For deliveries in towns or within a limited area, a two-horse dray is as cost efficient as a four-tonne van, or so close to being so as makes no difference, according to the most recent study , which was prepared in 1985 for the Shire Horse Society by an economist, Ian Webster, whose data was based on the experience on three of the dozen or so breweries which still keep horses for local distribution.42 Obviously, the actual figures he used are rather old now, but a study today would produce broadly the same result.

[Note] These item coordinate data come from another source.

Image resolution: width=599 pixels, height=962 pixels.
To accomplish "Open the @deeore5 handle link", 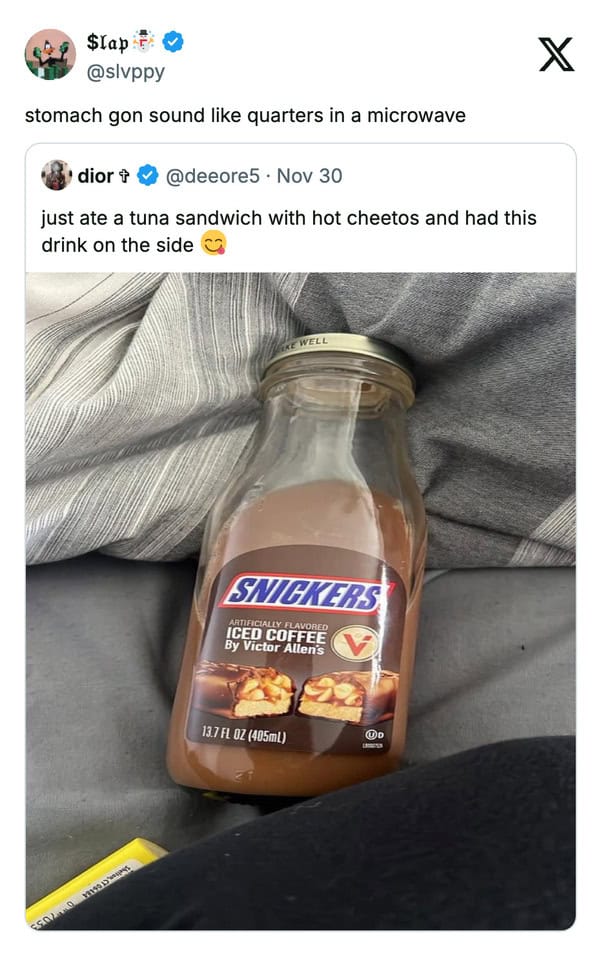I will click(212, 176).
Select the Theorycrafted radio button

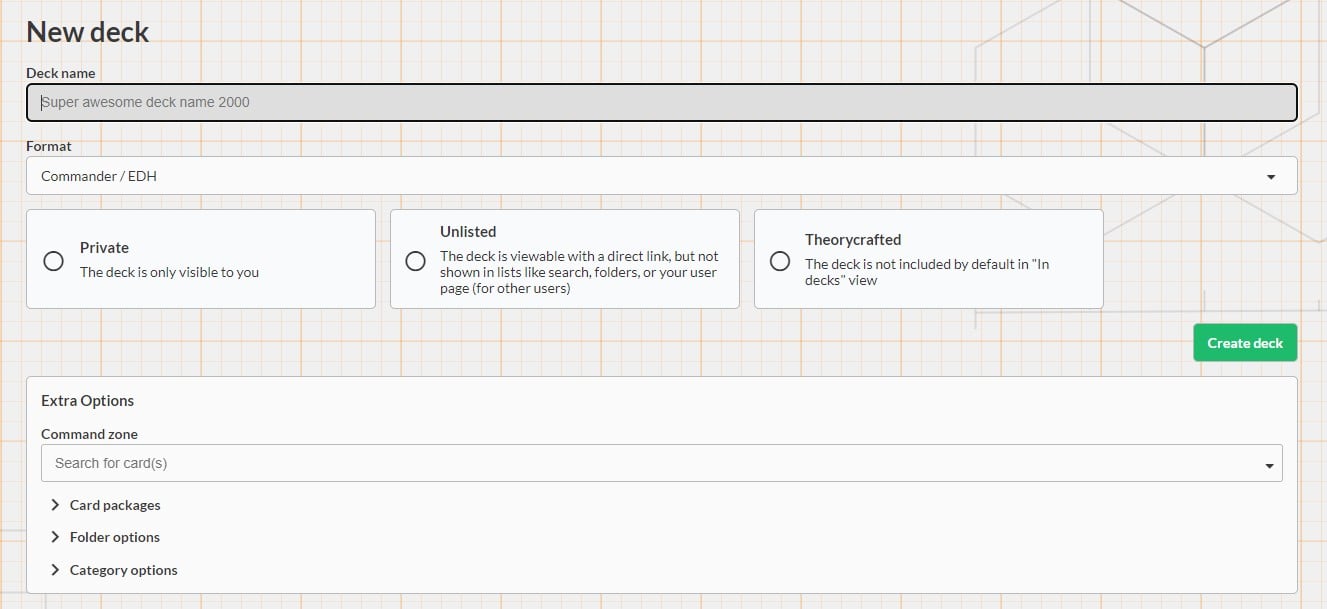[780, 261]
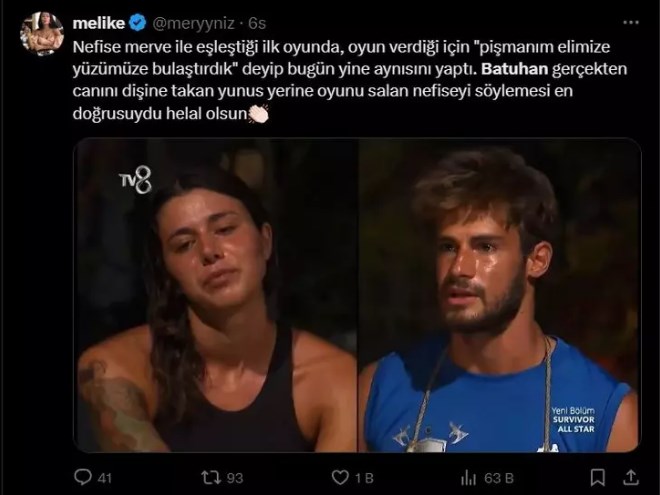Click the bold Batuhan text

pos(514,69)
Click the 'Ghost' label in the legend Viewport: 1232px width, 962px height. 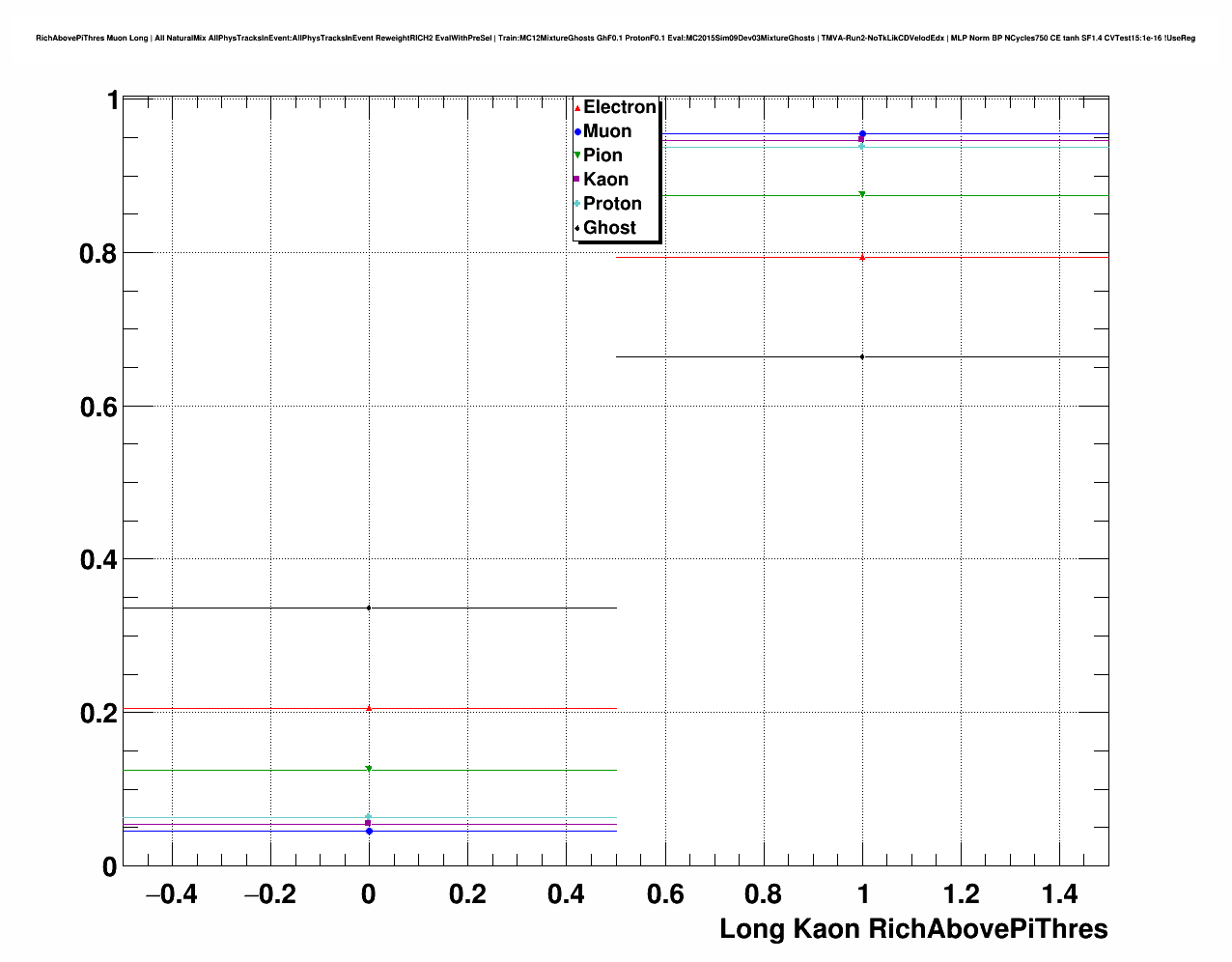coord(609,228)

Webster assumed that both the van and the dray would travel twelve miles in the course of a working day and distribute eight tonnes of goods on each of 240 days a year. The capital cost of the horses, (£1,100 each) their tack and the dray (£2,600) was less than half that of the van (£9,500), and so cost less in interest. They also cost less in depreciation - the horses were reckoned to have a working life of fourteen years and were written off over that period while the dray, which, as Webster pointed out, could easily serve for 50 years, was depreciated over 25. This gave a total depreciation figure of £274, compared with £1,902 for the van. Maintenance on the dray was much lower than on the van - £331 compared with £1,727 - and its insurance was less too.
The only advantages that could be claimed for the van were that it was cheaper to garage and to fuel, and cost less for labour, because, unlike the horses, it did not have to be fed, watered and mucked-out at weekends. The £1,400 difference in labour costs that this entailed meant that the dray cost £22 a year more to run than the van over the year.
Webster's actual figures were:
| Two-horse dray | Motor van | |
| 1. Stabling or garage | 1,445 | 863 |
| 2. Insurance | 160 | 220 |
| 3. Road tax | - | 130 |
| 4. Wages | 9,369 | 7,969 |
| 5. Depreciation | 274 | 1,902 |
| 6. Interest | 264 | 809 |
| 7. Horsekeep | 2,244 | - |
| 8. Sundries | 212 | - |
| 9. Fuel and oil | - | 487 |
| 10. Tyres | - | 170 |
| 11. Maintenance | 331 | 1,727 |
| TOTALS | 14,299 | 14,277 |
If payments numbered 2, 3, 5, 6, 9, 10 and 11 go largely to recipients outside the community in exchange for the goods and services they supply, the dray is a very much more self-reliant method of transport since only 5.4% of the costs associated with it leave the area compared with 38% for the van.